Стилистическая разница заметна также в манере говорить и писать. Вступительные лекции в Коллеж де Франс Барта и Фуко часто сравнивали, чтобы показать точки их схождения и расхождения. Сопоставление этих лекций интересно тем, что Барт, представляя свой путь, вступает в непосредственный диалог со вступительной лекцией Фуко «Порядок дискурса», прочитанной в 1970 году и опубликованной в 1971-м. Как и Фуко, Барт ставит вопрос отношений между речью и властью. Фуко перечисляет разные способы, которыми «в любом обществе производство дискурса одновременно контролируется, подвергается селекции, организуется и перераспределяется с помощью некоторого числа процедур, функция которых – нейтрализовать его властные полномочия и связанные с ним опасности, обуздать непредсказуемость его события, избежать его такой полновесной, такой угрожающей материальности»[1055]
. Дискурс, который обычно подчинен доктрине, всегда является насилием над вещами, говорит Фуко. Барт берет эти три темы, речь, власть и насилие, выстраивая их вокруг проблемы, которой для него становится сам факт «держания речи» (с января по июнь он давал в Коллеже семинар под названием «Держать речь»). «Поскольку же, как было сказано, мое преподавание имеет объектом дискурс, взятый с точки зрения фатальности заключенной в нем власти, сам метод может быть направлен лишь на то, чтобы обезвредить эту власть, посеять в ней зерно раздора или, по крайней мере, ослабить ее давление»[1056]. Эта фраза почти буквально воспроизводит определение преподавания, данное Фуко в своей инаугурационной лекции: «распределение и присвоение дискурса с его силами и его знаниями»[1057]. Вопрос о подчинении, которое предполагает этот жест, вынесен Бартом в самое начало его лекции: «Говорить или тем более рассуждать вовсе не означает вступать в коммуникативный акт (как нередко приходится слышать); это значит подчинять себе слушающего»[1058].Хотя на момент произнесения этих инаугурационных лекций они заняты совершенно разными исследованиями и программами, Барт и Фуко позиционируют себя сходным образом: обеспокоенность дискурсом, речью как театром. Но Барт идет гораздо дальше Фуко, перенося действие насилия на весь язык в целом: «Однако язык, как перформация всякой языковой деятельности, не реакционен и не прогрессивен: это обыкновенный фашист, ибо сущность фашизма не в том, чтобы запрещать, а в том, чтобы принуждать говорить нечто»[1059]
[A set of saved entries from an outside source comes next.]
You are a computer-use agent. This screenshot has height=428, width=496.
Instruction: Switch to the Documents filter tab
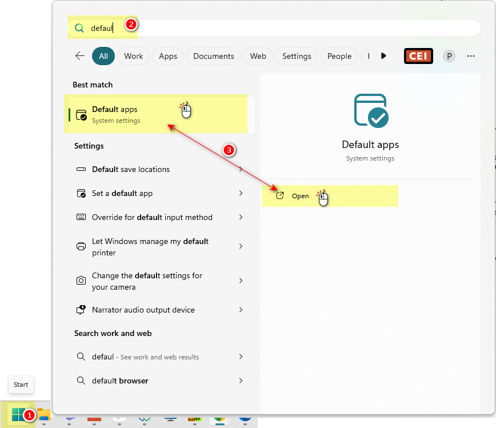(x=213, y=56)
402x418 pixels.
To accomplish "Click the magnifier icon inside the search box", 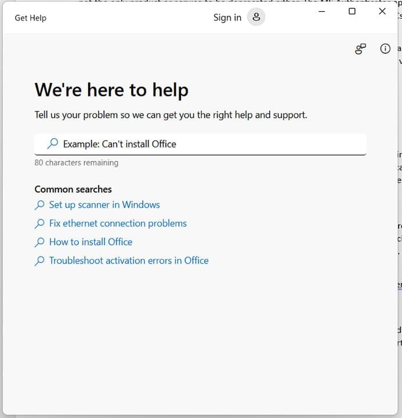I will (x=53, y=144).
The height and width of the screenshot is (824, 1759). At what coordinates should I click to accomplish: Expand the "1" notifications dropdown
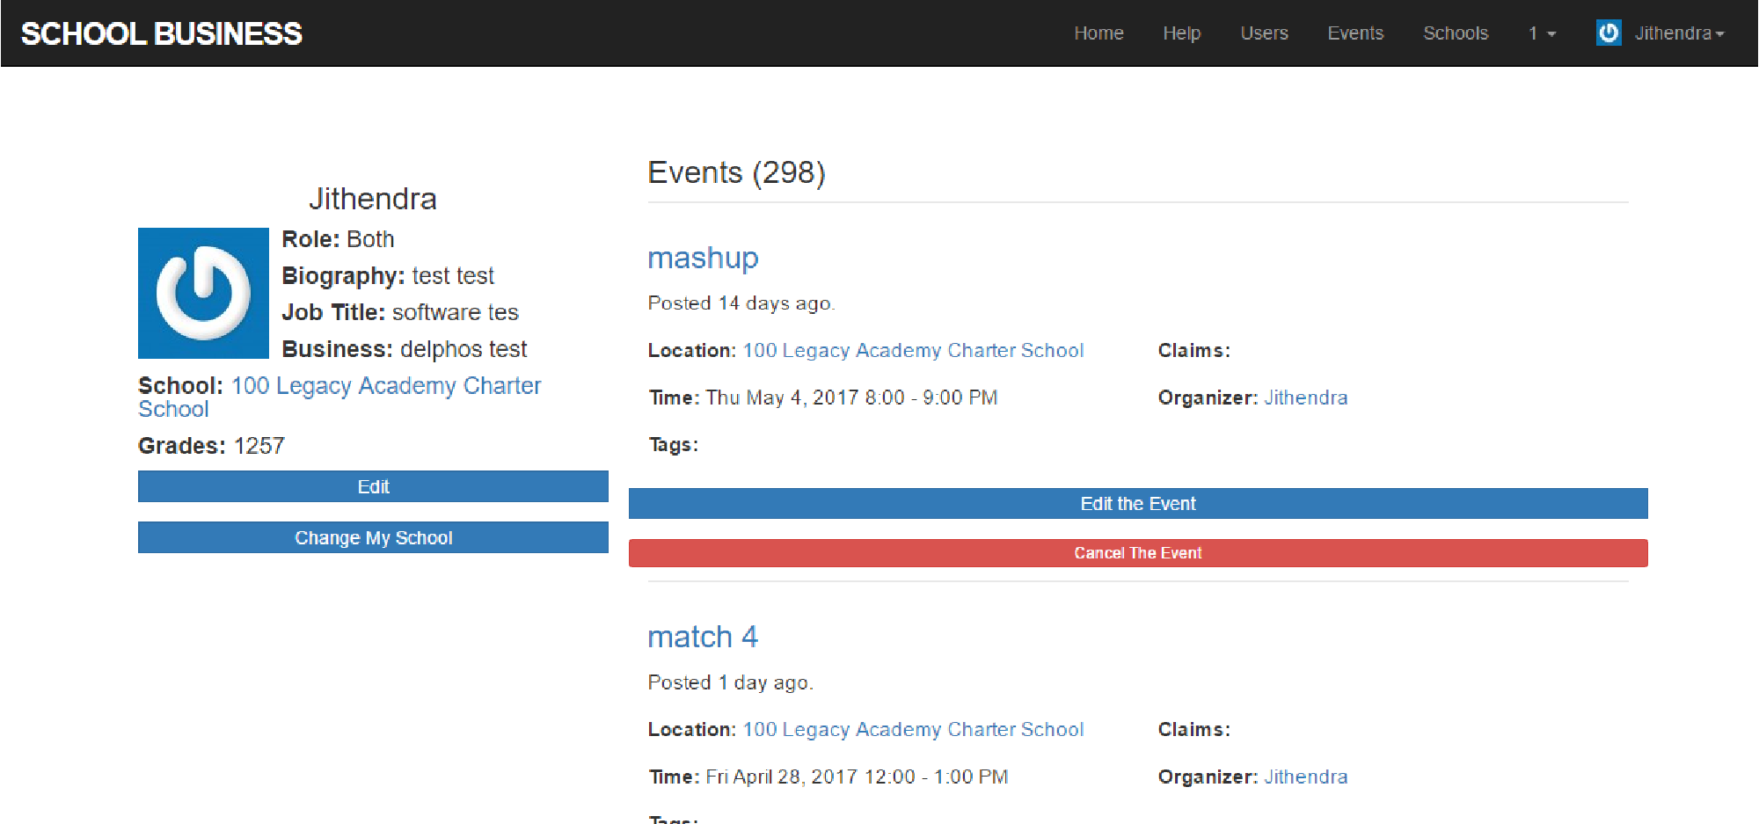1542,33
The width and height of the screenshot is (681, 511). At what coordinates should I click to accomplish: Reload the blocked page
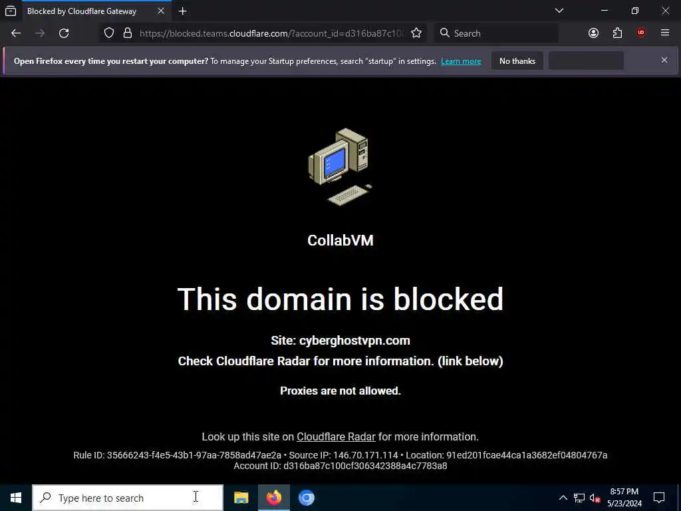click(64, 33)
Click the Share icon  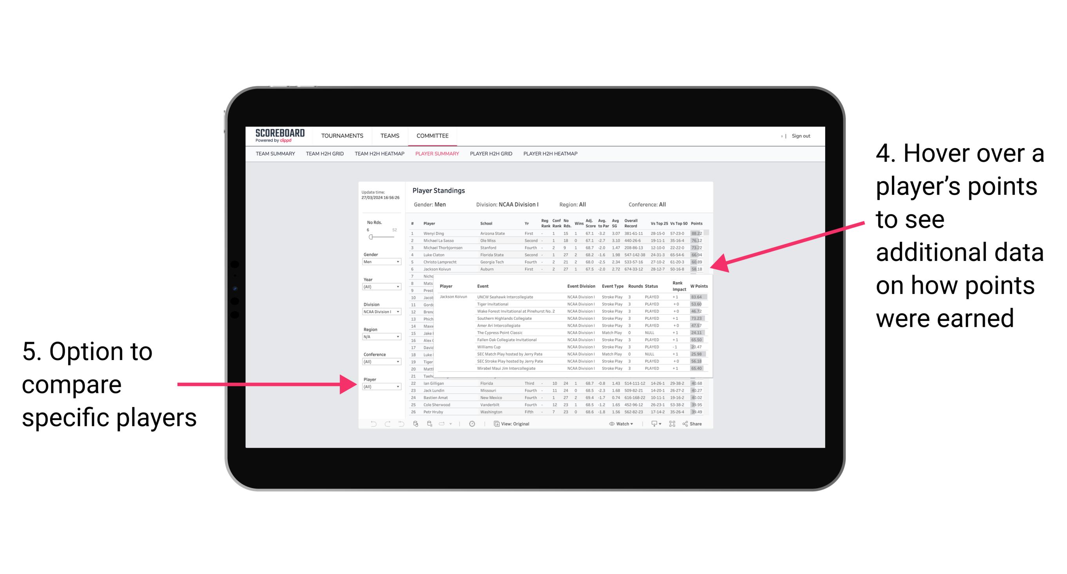(x=693, y=423)
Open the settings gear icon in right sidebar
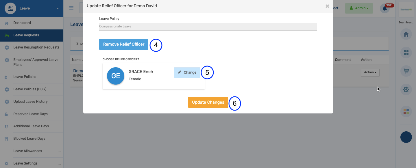Screen dimensions: 416x168 [406, 89]
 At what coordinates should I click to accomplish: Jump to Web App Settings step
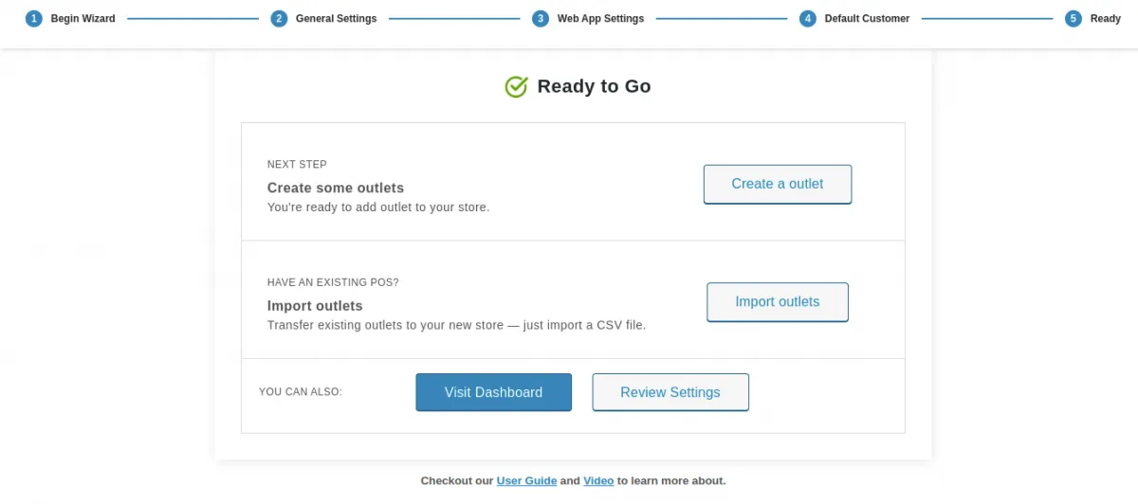[600, 19]
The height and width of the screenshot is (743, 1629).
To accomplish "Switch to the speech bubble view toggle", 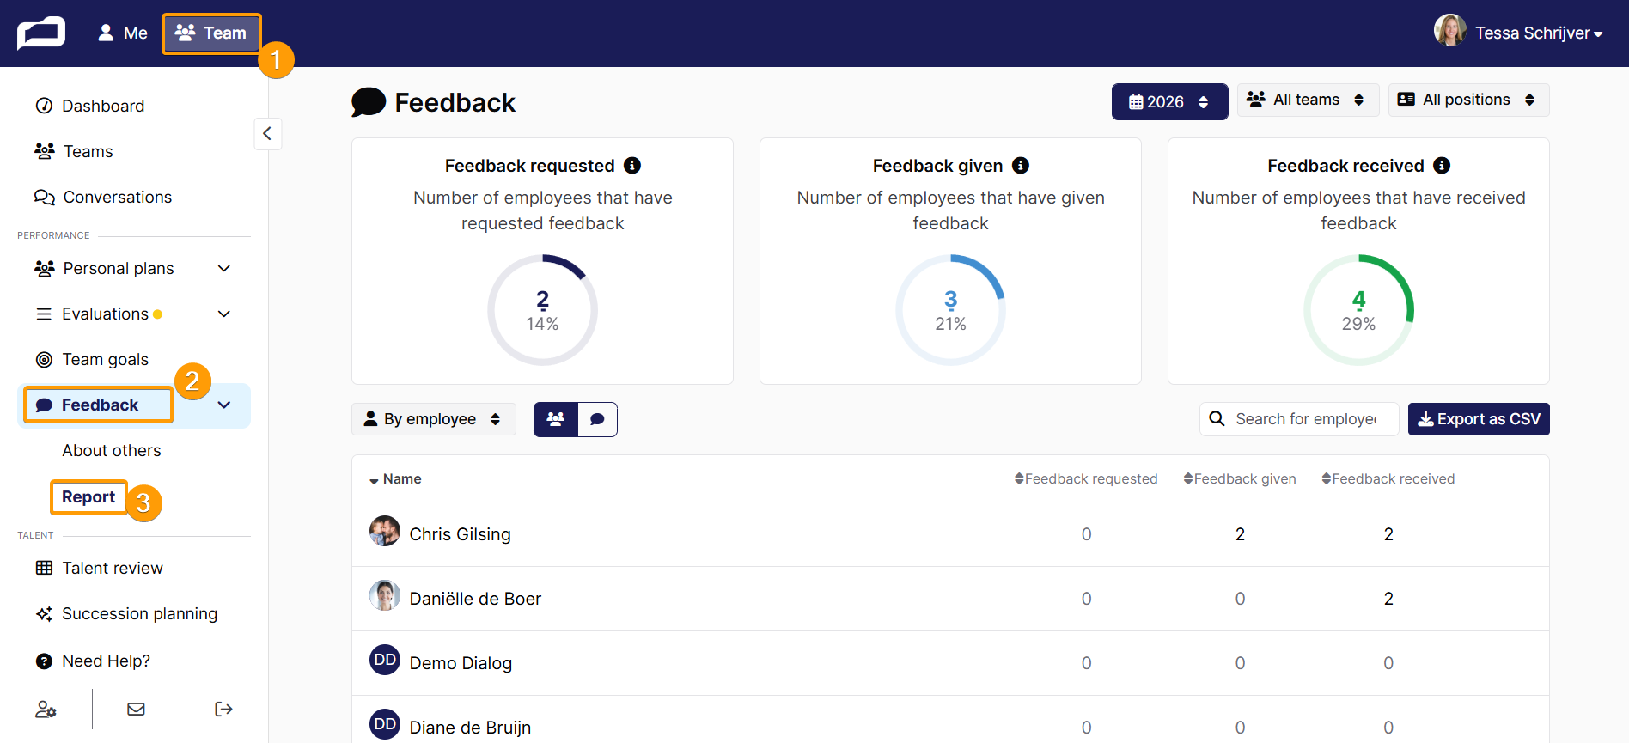I will (x=597, y=419).
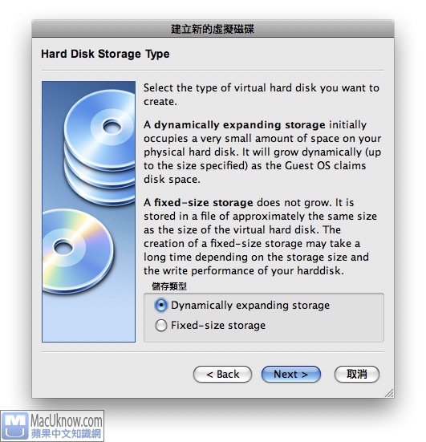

. Не может быть, чтобы он и в самом деле имел в виду это высказывание, «резкое, преувеличенное, скандальное, почти безумное»[1060], потому что оно в буквальном смысле слова не может быть высказано. В лингвистическом плане это ничего не значит, потому что нельзя смешивать регистр языка и регистр речи или дискурса; в логическом оно производит радикальную редукцию говорящих субъектов к самому языку; в идеологическом берет на вооружение модную стратегию, которая называет фашистским любой шаг власти. Это высказывание с самого начала шокировало и с тех пор породило множество попыток объяснения. Для одних оно было признаком глупости, для других – провокацией; кроме того, эта фраза прочитывалась как способ поднять ставки в соревновании с Фуко[1061], как форма ответа на более или менее явно выраженные сомнения последнего в отношении работы Барта: например, когда он в работе «Что такое автор?» говорит о «пустом утверждении, что автор исчез», то есть напрямую выступает против «Смерти автора», или когда в «Порядке дискурса» представляет в качестве иллюзорного освобождение литературы от дискурсивного поля за счет «интранзитивного характера, который [писатель] придает своему дискурсу», явный намек на «Писателей и пишущих». Вполне возможно, что Барт, внимательно читавший лекцию Фуко, прежде чем подготовить свою собственную, хотел ответить именно на этот пункт – положением о спасительном отличии литературы как письма, оказывающего сопротивление дискурсу, пусть даже и ценой мошенничества с языком. Отвечать афористично и самоуверенно – вполне в его духе, поскольку он всегда начинает с утверждения, а потом добавляет нюансы. Удивительнее то, что он, обычно всегда готовый разоблачать стереотипы эпохи, сам им здесь поддается. Провокация, вероятно, была продумана заранее. Она не возникает из ниоткуда, она вызвана жестокостью, которую Барт порой проявляет: эта фраза фигурирует в двух черновых набросках. Сказать «язык – фашист», как говорили «CRS[1062]– ЭсЭс», – возможно, просто способ проиллюстрировать тезис: язык – фашист, доказательством служит то, что мой собственный дискурс – фашист, когда он это говорит.